Description of the task >>
Please restate the data exactly, from the first line to the last.

• • • • •

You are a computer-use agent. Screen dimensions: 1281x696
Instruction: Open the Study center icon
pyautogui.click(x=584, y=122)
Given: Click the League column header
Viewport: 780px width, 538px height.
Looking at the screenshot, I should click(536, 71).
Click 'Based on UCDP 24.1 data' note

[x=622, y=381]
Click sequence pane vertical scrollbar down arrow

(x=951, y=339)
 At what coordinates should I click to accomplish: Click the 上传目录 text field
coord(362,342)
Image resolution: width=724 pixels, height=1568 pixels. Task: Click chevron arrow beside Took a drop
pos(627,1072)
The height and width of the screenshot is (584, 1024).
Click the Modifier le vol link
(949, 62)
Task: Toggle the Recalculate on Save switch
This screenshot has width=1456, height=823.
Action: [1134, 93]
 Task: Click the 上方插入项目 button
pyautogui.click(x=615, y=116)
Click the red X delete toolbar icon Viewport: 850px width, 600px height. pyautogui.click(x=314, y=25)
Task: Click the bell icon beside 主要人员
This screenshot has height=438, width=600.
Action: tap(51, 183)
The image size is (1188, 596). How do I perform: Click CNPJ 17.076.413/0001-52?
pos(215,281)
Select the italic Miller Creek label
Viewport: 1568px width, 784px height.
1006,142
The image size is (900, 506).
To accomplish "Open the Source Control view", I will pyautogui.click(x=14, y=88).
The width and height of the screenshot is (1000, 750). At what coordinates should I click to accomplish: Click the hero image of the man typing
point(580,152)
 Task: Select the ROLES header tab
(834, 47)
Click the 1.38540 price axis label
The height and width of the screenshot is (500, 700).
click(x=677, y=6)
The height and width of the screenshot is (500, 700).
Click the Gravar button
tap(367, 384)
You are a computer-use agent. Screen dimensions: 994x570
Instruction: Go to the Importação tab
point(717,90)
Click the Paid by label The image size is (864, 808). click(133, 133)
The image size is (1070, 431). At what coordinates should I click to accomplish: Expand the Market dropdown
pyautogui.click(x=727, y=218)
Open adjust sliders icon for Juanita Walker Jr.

• • • • •

Answer box >>
You are a computer-use agent. Screen dimensions: 1281x696
Instruction: Open the Study center icon
pyautogui.click(x=584, y=122)
Given: Click the League column header
Viewport: 780px width, 538px height.
Looking at the screenshot, I should click(536, 71).
Click 'Based on UCDP 24.1 data' note

[x=622, y=381]
Click sequence pane vertical scrollbar down arrow

(x=951, y=339)
 At what coordinates should I click to accomplish: Click the 上传目录 text field
coord(362,342)
Image resolution: width=724 pixels, height=1568 pixels. Task: Click chevron arrow beside Took a drop
pos(627,1072)
The height and width of the screenshot is (584, 1024).
Click the Modifier le vol link
(949, 62)
Task: Toggle the Recalculate on Save switch
This screenshot has width=1456, height=823.
Action: [1134, 93]
 Task: Click the 上方插入项目 button
pyautogui.click(x=615, y=116)
Click the red X delete toolbar icon Viewport: 850px width, 600px height. pyautogui.click(x=314, y=25)
Task: Click the bell icon beside 主要人员
This screenshot has height=438, width=600.
Action: tap(51, 183)
The image size is (1188, 596). How do I perform: Click CNPJ 17.076.413/0001-52?
pos(215,281)
Select the italic Miller Creek label
Viewport: 1568px width, 784px height.
1006,142
The image size is (900, 506).
To accomplish "Open the Source Control view", I will pyautogui.click(x=14, y=88).
The width and height of the screenshot is (1000, 750). At what coordinates should I click to accomplish: Click the hero image of the man typing
point(580,152)
 Task: Select the ROLES header tab
(834, 47)
Click the 1.38540 price axis label
The height and width of the screenshot is (500, 700).
click(x=677, y=6)
The height and width of the screenshot is (500, 700).
Click the Gravar button
tap(367, 384)
You are a computer-use agent. Screen dimensions: 994x570
Instruction: Go to the Importação tab
point(717,90)
Click the Paid by label The image size is (864, 808). click(133, 133)
The image size is (1070, 431). At what coordinates should I click to accomplish: Expand the Market dropdown
pyautogui.click(x=727, y=218)
Open adjust sliders icon for Juanita Walker Jr.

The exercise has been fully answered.